Euro-Area Economy Cools Further in Sign Peak Growth Has Passed
Euro-area economic momentum slowed to the weakest level in more than a year, adding to warning signs that the region’s upswing has passed its peak.
A composite Purchasing Managers’ Index dropped nearly two points in March, the most since 2012, when the 19-nation bloc was mired in recession. Growth in manufacturing cooled to an eight-month low last month, and sluggish orders in the region’s largest economy suggest there’s little additional strengthening in store.
After the fastest growth in a decade last year, companies in the 19-nation euro area are running into constraints that threaten to moderate the expansion. While that complicates the European Central Bank’s job as it judges when to pare back stimulus, the region’s revival is far from over.
“Some pull-back from the elevated level of the PMI at the start of the year was always highly likely,” said Chris Williamson, chief business economist at IHS Markit. He said the gauge still points toward an “impressive” quarterly rate of expansion of 0.6 percent, adding that the weaker data generally reflect fewer companies reporting improvements in business, rather than more firms pointing to deteriorating conditions.

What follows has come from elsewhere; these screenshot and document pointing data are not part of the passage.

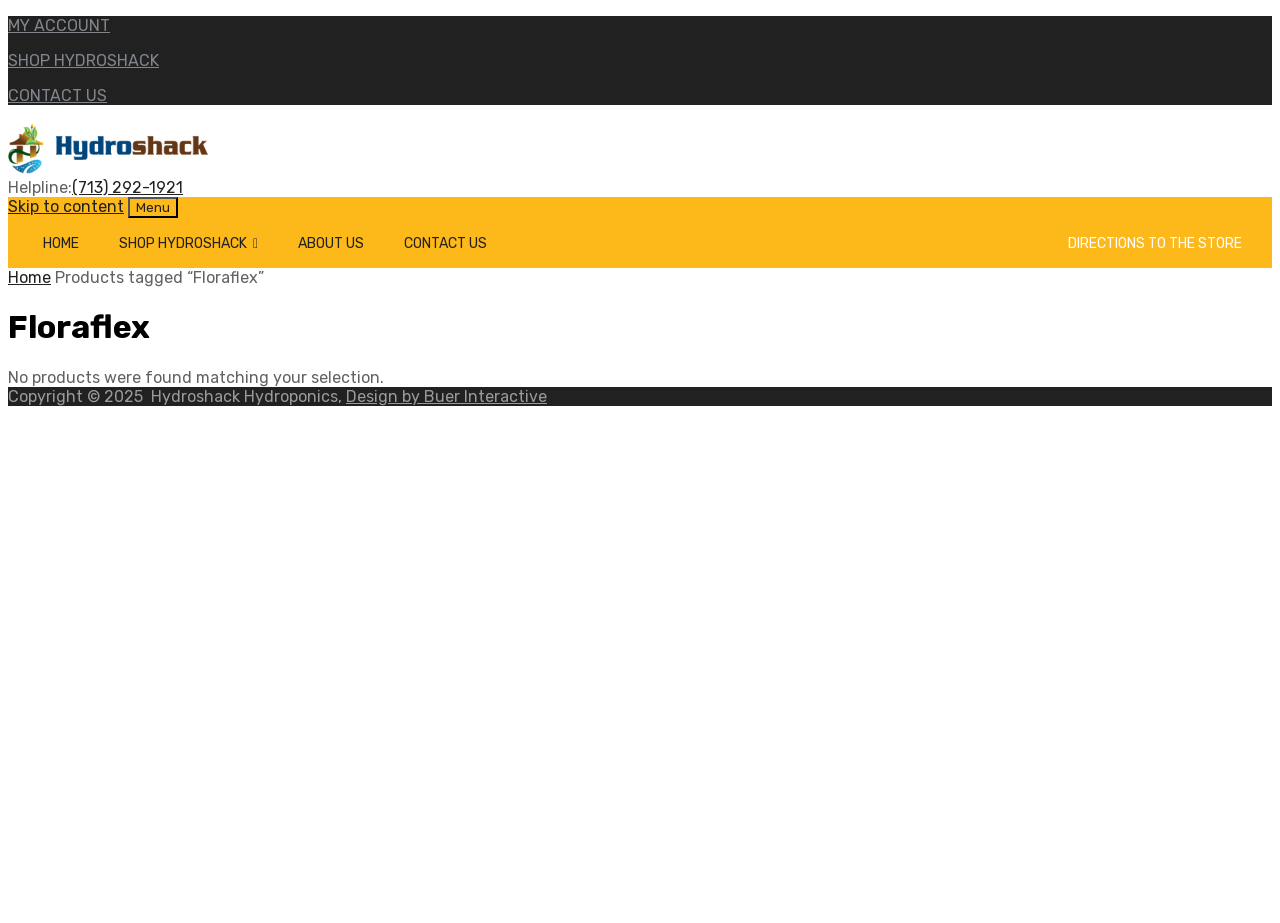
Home (61, 243)
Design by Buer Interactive (446, 396)
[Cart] (1033, 243)
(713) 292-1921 (127, 187)
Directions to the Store (1155, 243)
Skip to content (66, 206)
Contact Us (445, 243)
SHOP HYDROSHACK (83, 60)
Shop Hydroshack (188, 243)
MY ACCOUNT (59, 25)
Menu (153, 207)
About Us (331, 243)
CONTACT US (57, 95)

Policy makers at the ECB have said they’re increasingly confident that inflation will eventually pick up along with the region’s broad economic upturn. Officials are discussing when and how to withdraw extraordinary support, and are expected to wind down asset purchases after September.
A decision is unlikely to come at the next Governing Council meeting on April 26, particularly because officials need to gauge whether temporary factors such as bad weather and short-term constraints contributed to the loss in momentum.
“It is too early to gauge whether this loss of momentum is the beginning of a solid downward trend or just some correction from levels that were too optimistic,” Apolline Menut, an economist at Barclays, said in a note.
Confidence among euro-area businesses and investors slipped in March after industrial production and construction declined at the start of the year.
Separate reports on Thursday showed that retail sales in the region and German factory orders rose less than economists forecast, while cold temperatures and heavy snow battered economic activity in the U.K.
“Gauging the true extent of any slowdown is consequently difficult,” IHS Markit’s Williamson said. The next survey round “will therefore be particularly important in ascertaining true underlying growth momentum and in providing a steer on the likely timing of any ECB policy changes.”